In the spring of 2005, a publicly held dating business called Universal Flirts Inc. gave up on love and did a reverse merger with a Chinese cell phone maker.

According to Securities and Exchange Commission filings, founder Darrell C. Lerner walked away with a 26 percent stake in the Chinese company, Orsus Xelent Technologies Inc. (formerly AMEX: ORS, now Pink Sheets: ORSX). By 2007, Lerner no longer was listed among its top stockholders, even though he never reported selling any of his 7.7 million shares and could not have liquidated large amounts on the open market because of a lack of trading volume.

When Orsus Xelent’s stock surged in the fall of that year — on a wave of publicity about big phone orders that never materialized — whoever held those shares might have been able to sell them for $20 million or more.
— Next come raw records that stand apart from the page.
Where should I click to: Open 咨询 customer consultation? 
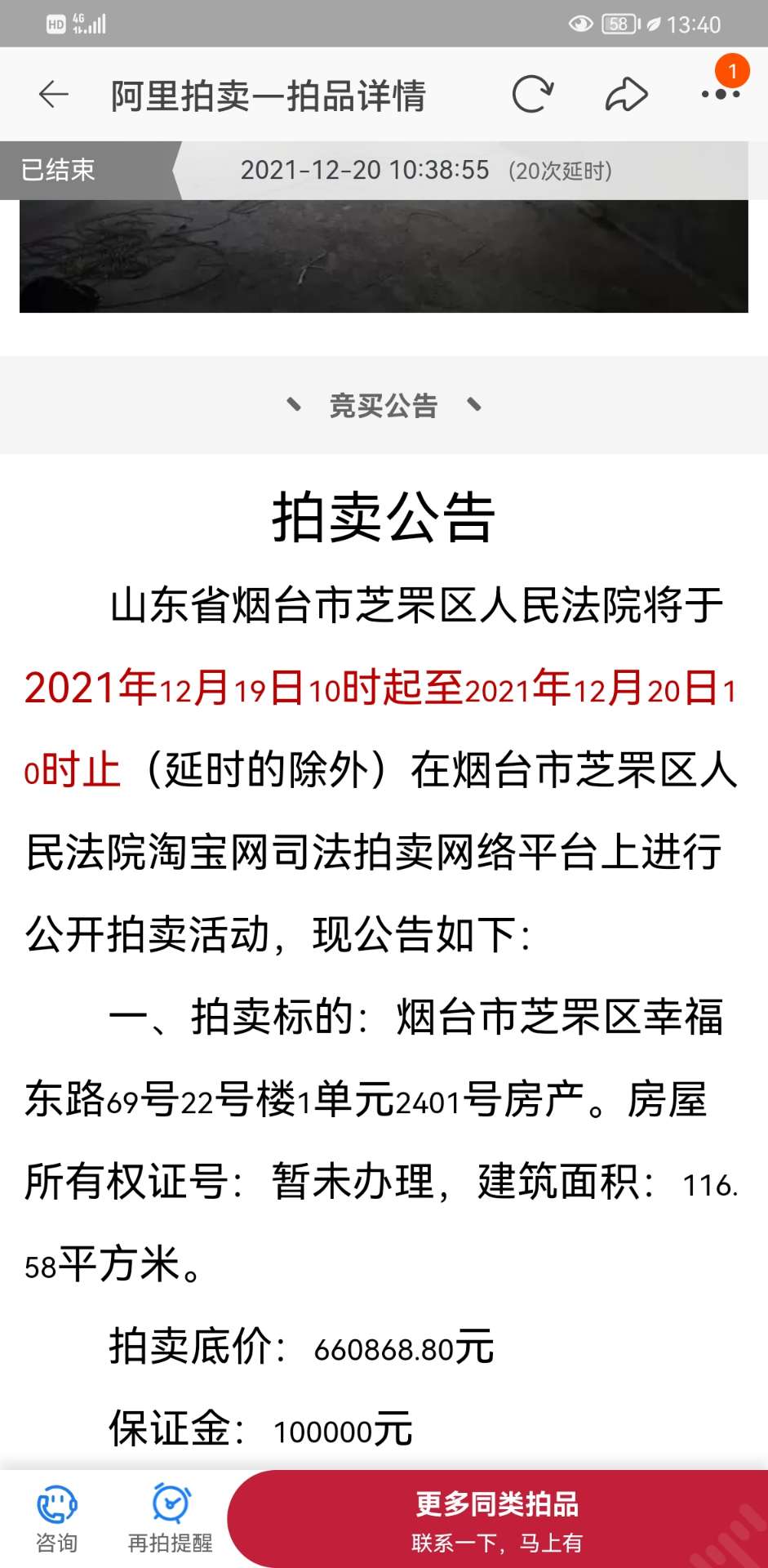(56, 1519)
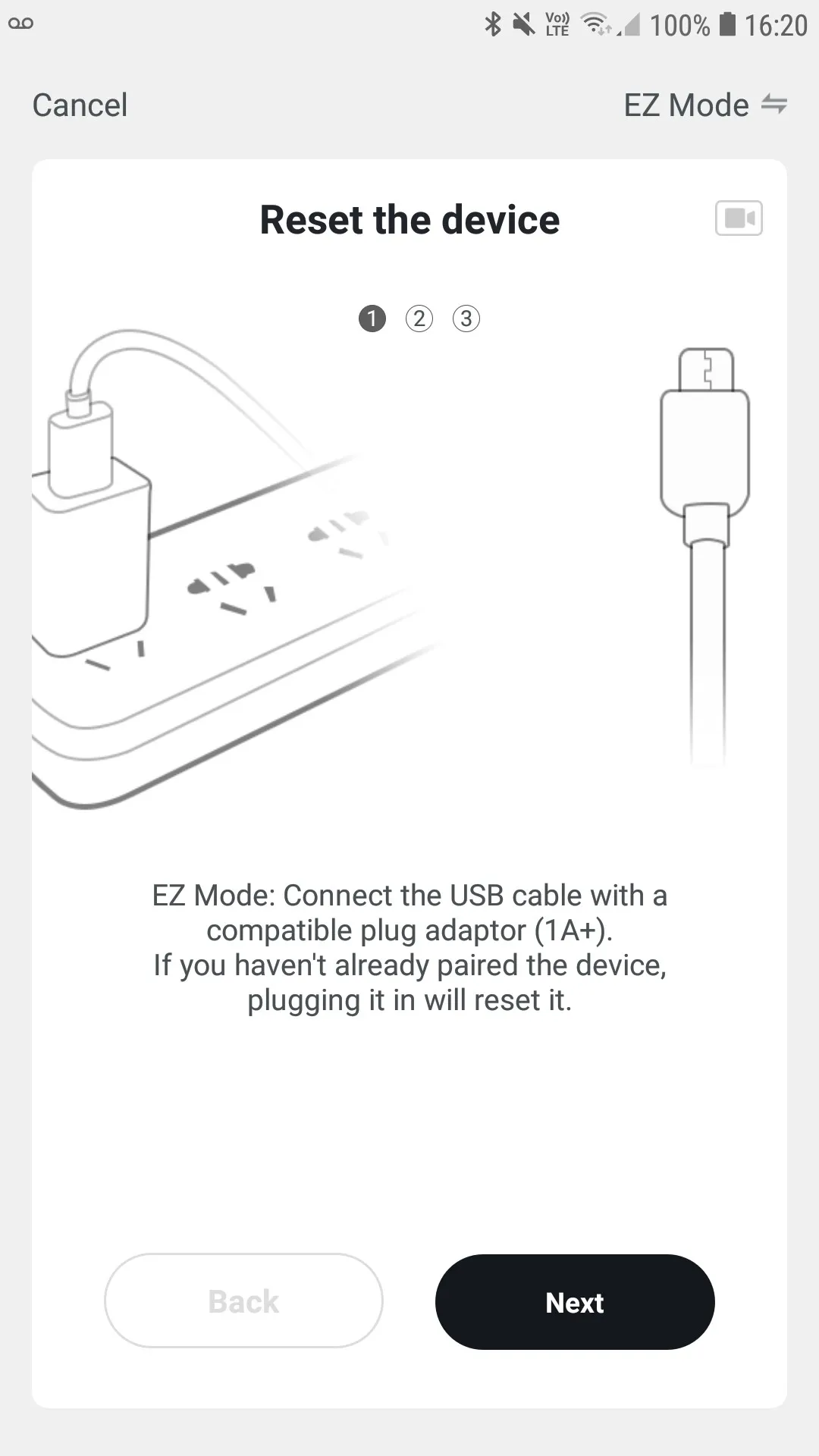
Task: Tap the Wi-Fi signal icon
Action: [595, 23]
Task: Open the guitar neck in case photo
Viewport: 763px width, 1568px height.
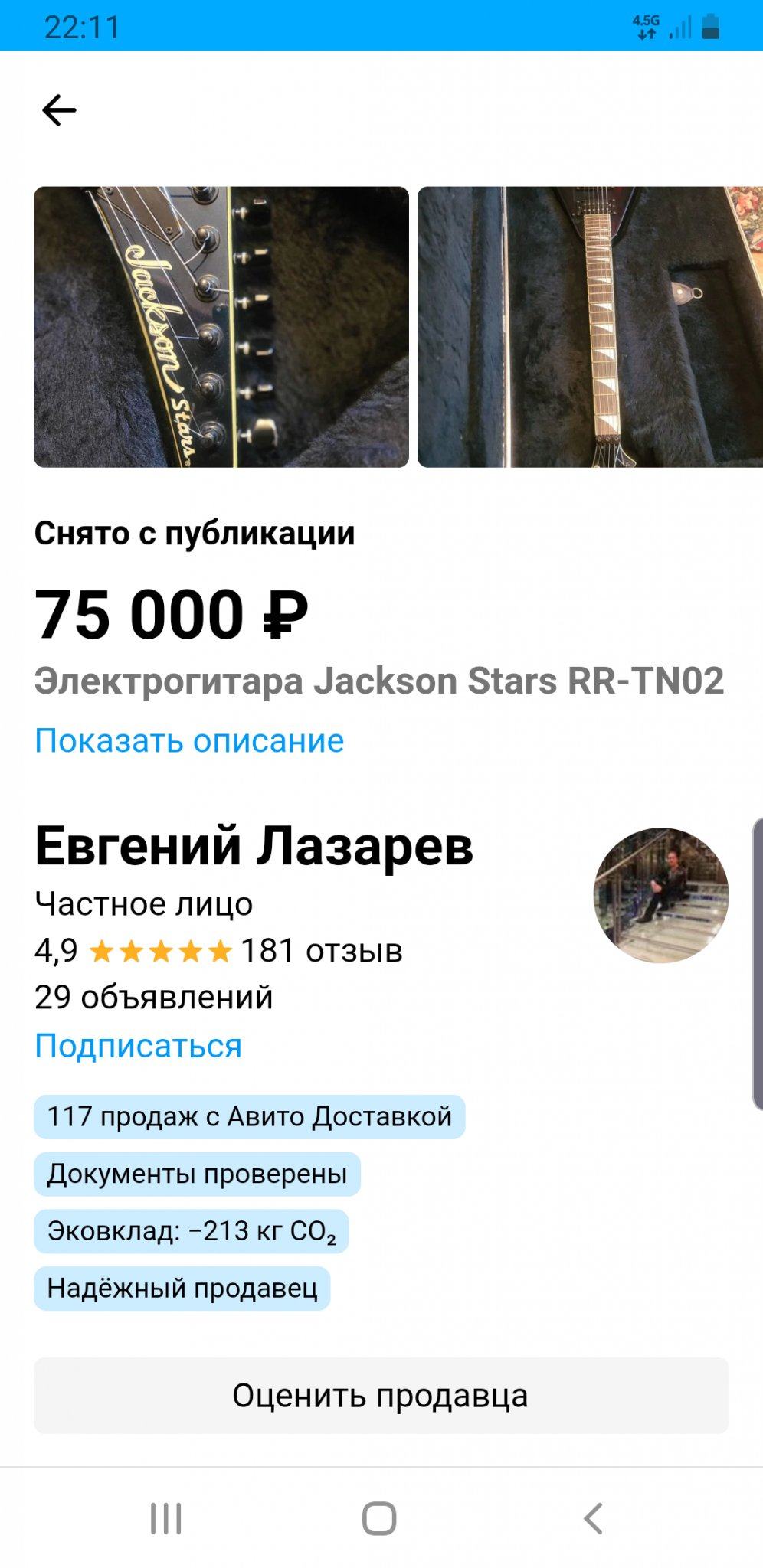Action: (x=590, y=327)
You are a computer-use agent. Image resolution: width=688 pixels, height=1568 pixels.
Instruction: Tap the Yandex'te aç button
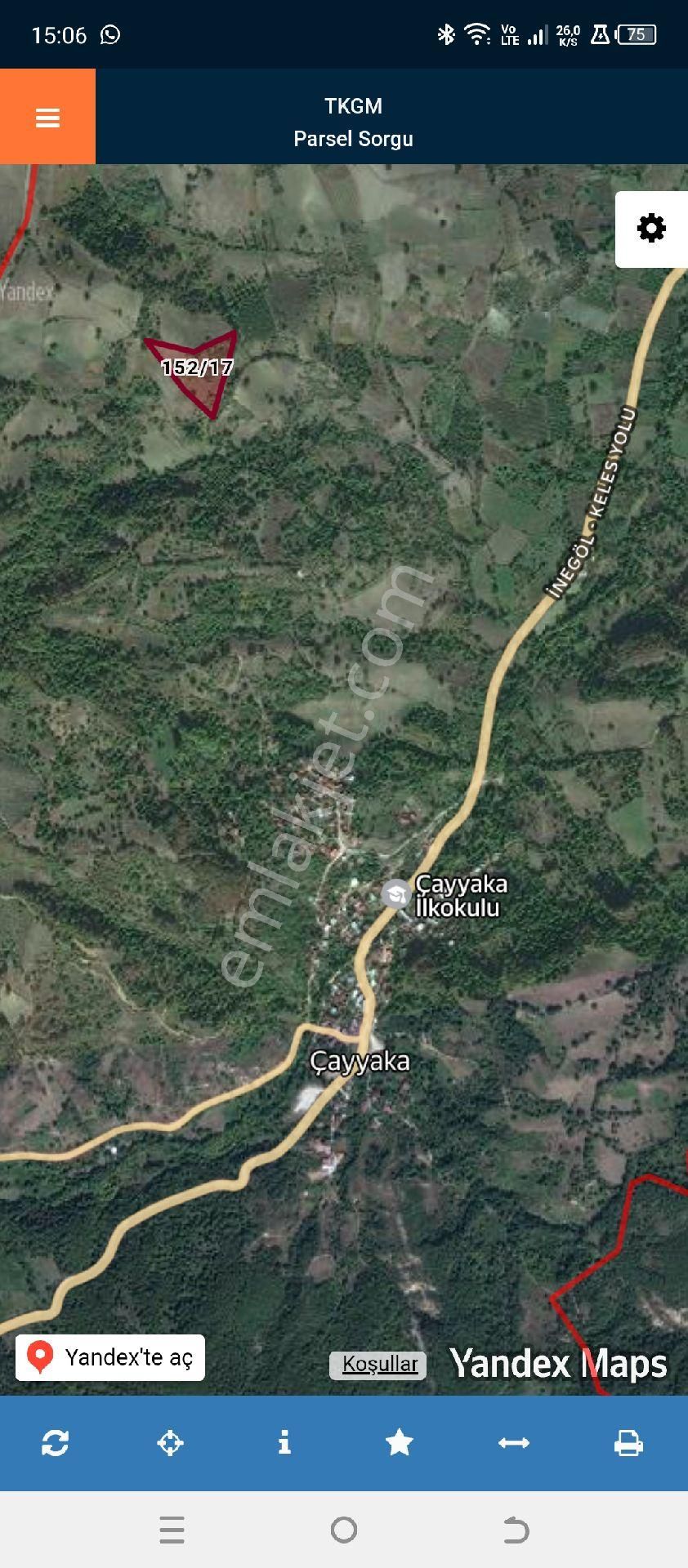110,1357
A Sharesleuth investigation found similar discrepancies in the reported share ownership of six other Chinese companies that a low-profile promoter named S. Paul Kelley helped to bring public in the United States between 2005 and 2009.

Our analysis of SEC filings found that tens of millions of shares allocated to the chief executives of the shell companies used in those mergers essentially disappeared – sold or transferred to other parties with little or no disclosure. Under U.S. securities laws, anyone owning 5 percent or more of a company’s stock must report significant changes in their holdings within 10 days of the transaction.

Based on share prices and trading volumes, we calculated that the people who wound up with the missing shares in the other six Chinese companies might have sold them for upwards of $50 million.

That total includes:

  • Shares of New Oriental Energy & Chemical Corp. (Formerly Nasdq: NOEC; now Pink Sheets: NOEC) that could have been sold for $8 million when that company’s stock price and trading volume were at their highest levels.
  • Shares of Kandi Technologies Corp. (Nasdaq: KNDI ) that could have been sold for $12 million to $18 million.
  • Shares of China Infrastructure Investment Corp. (Formerly Nasdaq: CIIC; now Pink Sheets: CIIC) that might have brought $20 million or more, depending on when and how they were sold.

Our analysis of SEC filings found that the people behind the shell companies used in the mergers used stock splits and other maneuvers to put millions of additional shares into the hands of unknown parties.

We believe the recipients of those shares could have sold them for a further $80 million.

In other words, the architects of the reverse mergers and their associates might have reaped $150 million from the deals — and possibly much more.

It appears that the SEC employees who review proxy filings and other submissions for compliance with disclosure rules did not notice the discrepancies in the reported share ownership at Orsus Xelent, Kandi and the other Chinese companies.